Quoting Tetsuo Handa (penguin-kernel@...ove.SAKURA.ne.jp):
> The key points are:
> 
>   (1) Should TOMOYO avoid sleeping operations inside a semaphore?

Seems like an obvious win.

>   (2) Should TOMOYO have GC support?

Well if your only audience is meant to be tiny embedded systems which
will never update policy, then heck maybe not.  But it certainly is
weird not to.

However, the way you went about it here is weird too.  The big
cookie list that pins items, instead of refcounts, is very un-linuxy.
Is there a reason why you can't use more of a read-copy-update
approach?  Keep a refcount on the objects, get rid of ->is_deleted,
remove the objects from their list instead of setting is_deleted
(so that after one rcu cycle no new readers can come in and increment
the refcount), wait an rcu cycle, and then free if refcount is 0?
See linux-2.6/Documentation/RCU/* for documentation.

In particular, the
	list_for_each over tomoyo_pattenrs, domains, whatever {
		tomoyo_used_by_cookie
where tomoyo_used_by_cookie then walks every cookie, meaning every
tomoyo object, seems hugely expensive to me.  I know it's only at
policy load, but...

So anyway, I'm torn between not asking for a huge effort to
fundamentally change the way you do your memory management, vs.
making the Tomoyo code a lot more linux-y, and therefore a lot
easier for other kernel people to read/review/maintain/update.

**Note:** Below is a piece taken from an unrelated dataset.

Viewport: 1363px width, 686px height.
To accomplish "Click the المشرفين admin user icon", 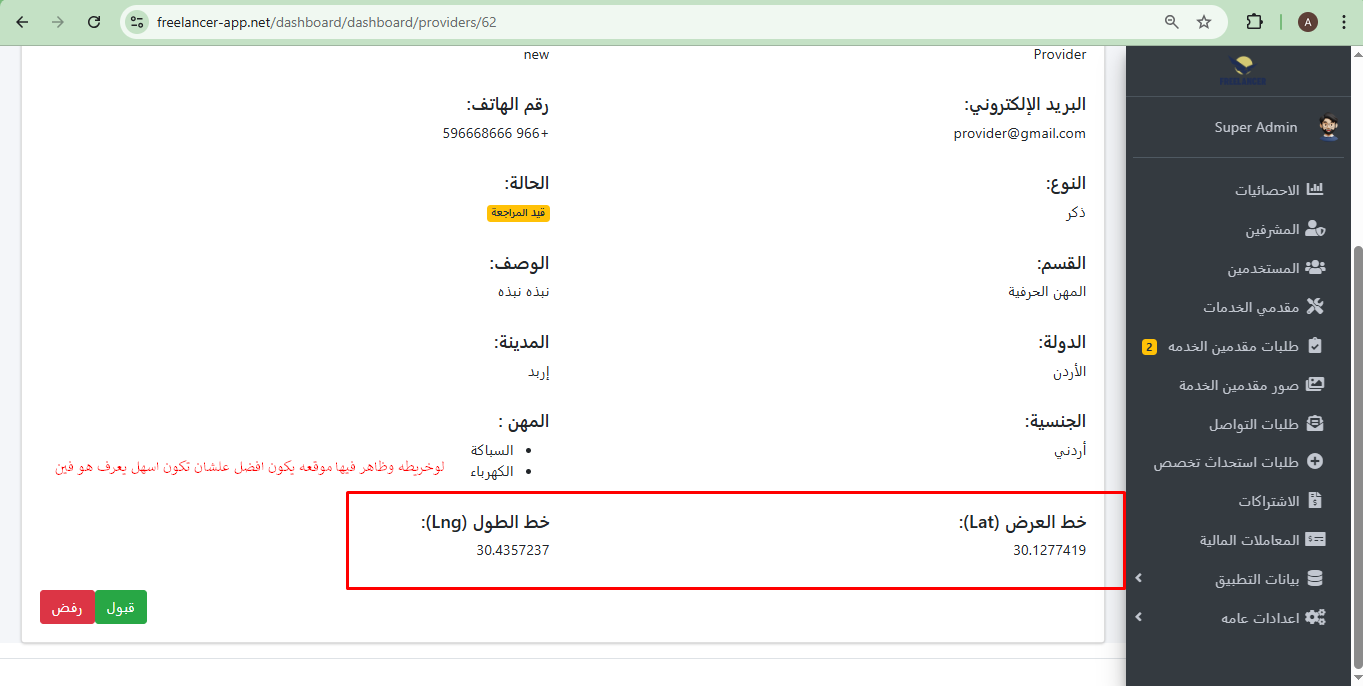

So yes, you might be able to get more review of your patch
if you split it up into:

	1. move allocations outside of semaphore
	2. add proper refcounting
	3. get rid of ->is_deleted

Hah, as I type that, I finally realize why your code fell out this
way :)  You needed is_deleted to keep invalid domains from being
used, but didn't want to properly free them bc you didn't have GC.
So yes, get rid of ->is_deleted, add refcounting, maybe use rcu
rules to clearly distinguish objects which can no longer be
accessed by anyone else, then free such objects.

A pair of more general things I noticed:

1. tomoyo_real_domain: just return task_cred_xxx(task, security)  ?

2. tomoyo_init() after your patch: you don't catch -ENOMEM?

thanks,
-serge

PS - I'll be out of touch for a few days after tonight.